Sinds 1966 werd er in de haven al een sprintwedstrijd voor roeisloepen gehouden; de Tom Bloem roeiwedstrijd. Begonnen als wedstrijd ter ere van de opening van het nieuwe gebouw van de zeevaartschool (WBS), maar later een jaarlijks terugkerende wedstrijd, die steevast gewonnen werd door het OKA18-team. Tegenwoordig is deze wedstrijd enkel nog voor basisschoolleerlingen en wordt hij op het duinmeertje van Hee gehouden. Jong geleerd, is oud gedaan.

Vroege jaren

In 1913 werd bij de NV Nederlandsche Scheepsbouw Mij te Amsterdam de kiel gelegd voor het s.s. ‘Jan Pieterszoon Coen’. Opdrachtgever was de Stoomvaart Maatschappij Nederland (nu Maersk), die daarmee het tot dan toe grootste schip in Nederland gebouwd in de vaart bracht (1915). Het is de vraag of de reddingssloepen waarmee het schip was uitgerust, al onder het net vastgestelde SOLAS (1914) verdrag vielen. Wel zeker is dat de sloepen bij de firma Taat in Katwijk gebouwd werden. Deze beroemde sloepenbouwer werkte vanaf mallen en het gebruikte hout en de bouwwijze (voor de sloepen van de ‘JPC’ teak en diagonaal) hingen af van de opdrachtgever. Ergens in 1913 of 1914 zal de ‘Heemskerck’ dus gebouwd zijn.

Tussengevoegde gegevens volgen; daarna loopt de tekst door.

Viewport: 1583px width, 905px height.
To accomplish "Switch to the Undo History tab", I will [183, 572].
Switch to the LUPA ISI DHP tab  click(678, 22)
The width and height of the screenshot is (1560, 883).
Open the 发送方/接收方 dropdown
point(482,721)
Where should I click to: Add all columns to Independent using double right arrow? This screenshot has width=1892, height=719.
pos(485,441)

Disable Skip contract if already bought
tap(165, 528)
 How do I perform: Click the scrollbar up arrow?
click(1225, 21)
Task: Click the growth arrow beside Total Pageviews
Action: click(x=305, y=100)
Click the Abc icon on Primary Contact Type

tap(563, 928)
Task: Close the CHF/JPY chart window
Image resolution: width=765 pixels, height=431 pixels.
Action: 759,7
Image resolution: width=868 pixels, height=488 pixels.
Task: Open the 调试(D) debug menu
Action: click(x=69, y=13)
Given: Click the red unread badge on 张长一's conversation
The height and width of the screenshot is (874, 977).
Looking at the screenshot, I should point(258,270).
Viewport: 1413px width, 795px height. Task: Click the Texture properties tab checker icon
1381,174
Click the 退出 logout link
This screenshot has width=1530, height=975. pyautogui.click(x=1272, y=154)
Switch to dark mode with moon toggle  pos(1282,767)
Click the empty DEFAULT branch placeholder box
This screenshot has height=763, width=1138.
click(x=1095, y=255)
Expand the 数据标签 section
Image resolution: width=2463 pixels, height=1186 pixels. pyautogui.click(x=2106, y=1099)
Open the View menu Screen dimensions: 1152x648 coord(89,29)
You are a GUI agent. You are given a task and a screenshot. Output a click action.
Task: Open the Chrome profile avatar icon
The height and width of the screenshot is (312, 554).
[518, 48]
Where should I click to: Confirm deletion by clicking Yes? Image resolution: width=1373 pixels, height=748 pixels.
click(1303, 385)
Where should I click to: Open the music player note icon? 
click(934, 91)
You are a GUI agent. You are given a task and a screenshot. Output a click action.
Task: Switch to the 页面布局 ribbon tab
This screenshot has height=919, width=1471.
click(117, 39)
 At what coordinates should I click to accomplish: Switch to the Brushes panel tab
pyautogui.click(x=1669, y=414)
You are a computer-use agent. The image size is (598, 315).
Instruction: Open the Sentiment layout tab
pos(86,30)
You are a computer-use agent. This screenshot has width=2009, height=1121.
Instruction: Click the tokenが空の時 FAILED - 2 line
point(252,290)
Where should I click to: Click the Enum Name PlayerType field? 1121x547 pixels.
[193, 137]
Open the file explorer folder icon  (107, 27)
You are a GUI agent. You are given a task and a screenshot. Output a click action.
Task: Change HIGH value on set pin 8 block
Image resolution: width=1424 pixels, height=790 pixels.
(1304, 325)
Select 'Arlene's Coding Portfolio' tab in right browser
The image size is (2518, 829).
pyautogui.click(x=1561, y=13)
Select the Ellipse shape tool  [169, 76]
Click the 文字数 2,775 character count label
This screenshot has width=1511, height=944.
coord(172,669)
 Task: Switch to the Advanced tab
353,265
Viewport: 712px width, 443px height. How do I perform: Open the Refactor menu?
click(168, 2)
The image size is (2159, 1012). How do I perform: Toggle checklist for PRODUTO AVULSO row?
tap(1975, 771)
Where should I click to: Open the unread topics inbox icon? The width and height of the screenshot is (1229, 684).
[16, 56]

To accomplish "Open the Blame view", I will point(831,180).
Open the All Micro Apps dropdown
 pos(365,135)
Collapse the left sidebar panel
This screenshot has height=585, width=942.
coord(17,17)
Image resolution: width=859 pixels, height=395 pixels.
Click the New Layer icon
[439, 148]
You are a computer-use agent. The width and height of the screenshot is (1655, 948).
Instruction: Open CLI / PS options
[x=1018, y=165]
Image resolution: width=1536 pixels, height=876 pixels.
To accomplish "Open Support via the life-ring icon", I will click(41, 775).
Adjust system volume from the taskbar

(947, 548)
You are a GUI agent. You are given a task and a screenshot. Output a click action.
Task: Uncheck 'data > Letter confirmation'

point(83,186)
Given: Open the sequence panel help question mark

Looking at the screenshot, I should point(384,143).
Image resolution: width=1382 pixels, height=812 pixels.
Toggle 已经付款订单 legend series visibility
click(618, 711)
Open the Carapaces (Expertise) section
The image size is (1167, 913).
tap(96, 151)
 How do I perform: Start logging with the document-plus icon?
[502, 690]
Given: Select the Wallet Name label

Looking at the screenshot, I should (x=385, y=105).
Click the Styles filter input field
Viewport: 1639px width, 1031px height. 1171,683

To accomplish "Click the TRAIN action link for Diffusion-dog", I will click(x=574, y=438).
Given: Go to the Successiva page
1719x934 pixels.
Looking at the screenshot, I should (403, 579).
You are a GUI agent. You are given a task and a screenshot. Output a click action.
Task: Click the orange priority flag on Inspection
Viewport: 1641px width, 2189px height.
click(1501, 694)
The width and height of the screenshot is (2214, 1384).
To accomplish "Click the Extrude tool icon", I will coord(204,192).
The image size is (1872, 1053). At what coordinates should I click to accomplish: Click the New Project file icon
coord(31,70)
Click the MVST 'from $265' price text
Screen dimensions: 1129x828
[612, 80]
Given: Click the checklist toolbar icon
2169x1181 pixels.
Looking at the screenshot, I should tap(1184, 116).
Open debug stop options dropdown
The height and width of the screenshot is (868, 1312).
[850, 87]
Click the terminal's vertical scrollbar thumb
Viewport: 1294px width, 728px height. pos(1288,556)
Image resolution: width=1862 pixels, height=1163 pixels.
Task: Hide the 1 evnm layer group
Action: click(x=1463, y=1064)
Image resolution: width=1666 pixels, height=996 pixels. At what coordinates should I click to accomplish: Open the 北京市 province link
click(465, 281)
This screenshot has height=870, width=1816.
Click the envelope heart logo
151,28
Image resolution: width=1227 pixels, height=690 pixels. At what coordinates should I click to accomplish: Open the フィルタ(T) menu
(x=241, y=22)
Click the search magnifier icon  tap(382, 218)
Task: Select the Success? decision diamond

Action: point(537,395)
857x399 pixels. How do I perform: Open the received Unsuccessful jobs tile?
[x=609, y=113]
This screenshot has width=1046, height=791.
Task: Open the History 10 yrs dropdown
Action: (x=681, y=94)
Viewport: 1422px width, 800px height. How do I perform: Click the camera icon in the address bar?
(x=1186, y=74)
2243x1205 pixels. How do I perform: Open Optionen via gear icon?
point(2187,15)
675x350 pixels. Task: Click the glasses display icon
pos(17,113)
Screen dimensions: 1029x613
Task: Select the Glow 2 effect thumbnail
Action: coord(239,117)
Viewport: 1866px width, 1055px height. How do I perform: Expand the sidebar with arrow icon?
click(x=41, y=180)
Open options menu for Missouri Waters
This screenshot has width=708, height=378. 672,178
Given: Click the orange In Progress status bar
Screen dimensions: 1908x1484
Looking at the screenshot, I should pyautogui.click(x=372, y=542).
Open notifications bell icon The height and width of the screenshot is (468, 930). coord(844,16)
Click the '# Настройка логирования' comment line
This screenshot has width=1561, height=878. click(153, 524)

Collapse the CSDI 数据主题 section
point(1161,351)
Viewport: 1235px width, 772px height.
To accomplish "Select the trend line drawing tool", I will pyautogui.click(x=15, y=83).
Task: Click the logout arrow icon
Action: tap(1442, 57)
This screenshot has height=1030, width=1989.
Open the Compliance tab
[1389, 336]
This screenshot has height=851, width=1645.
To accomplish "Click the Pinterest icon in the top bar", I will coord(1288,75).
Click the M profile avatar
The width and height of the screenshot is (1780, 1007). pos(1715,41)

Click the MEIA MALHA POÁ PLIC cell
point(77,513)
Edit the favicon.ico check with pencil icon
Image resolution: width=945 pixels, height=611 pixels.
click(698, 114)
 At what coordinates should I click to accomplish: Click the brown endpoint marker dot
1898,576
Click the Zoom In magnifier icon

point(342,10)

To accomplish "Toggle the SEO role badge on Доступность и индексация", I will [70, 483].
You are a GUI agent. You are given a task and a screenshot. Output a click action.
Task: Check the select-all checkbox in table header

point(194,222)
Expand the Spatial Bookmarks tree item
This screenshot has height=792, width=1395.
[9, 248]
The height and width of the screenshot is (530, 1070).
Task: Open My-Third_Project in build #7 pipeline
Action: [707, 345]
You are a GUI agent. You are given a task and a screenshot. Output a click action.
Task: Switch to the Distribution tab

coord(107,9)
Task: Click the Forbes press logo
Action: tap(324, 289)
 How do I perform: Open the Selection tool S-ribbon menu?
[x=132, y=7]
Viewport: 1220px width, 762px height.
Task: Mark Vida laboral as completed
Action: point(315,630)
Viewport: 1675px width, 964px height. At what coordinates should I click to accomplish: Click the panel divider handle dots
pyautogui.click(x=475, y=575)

Op een van de reizen van de ‘Jan Pieterszoon Coen’ naar Nederlands-Indië raakten meerdere reddingssloepen tijdens zwaar weer beschadigd. De scheepstimmerman aan boord was Klaas Krul, broer van Jo Krul van de scheepswerf op Terschelling. In Batavia moesten eerst alle sloepen gerepareerd worden, alvorens het schip weer het predicaat zeewaardig kreeg. Deze reparaties zijn tijdens de restauratie terug gevonden.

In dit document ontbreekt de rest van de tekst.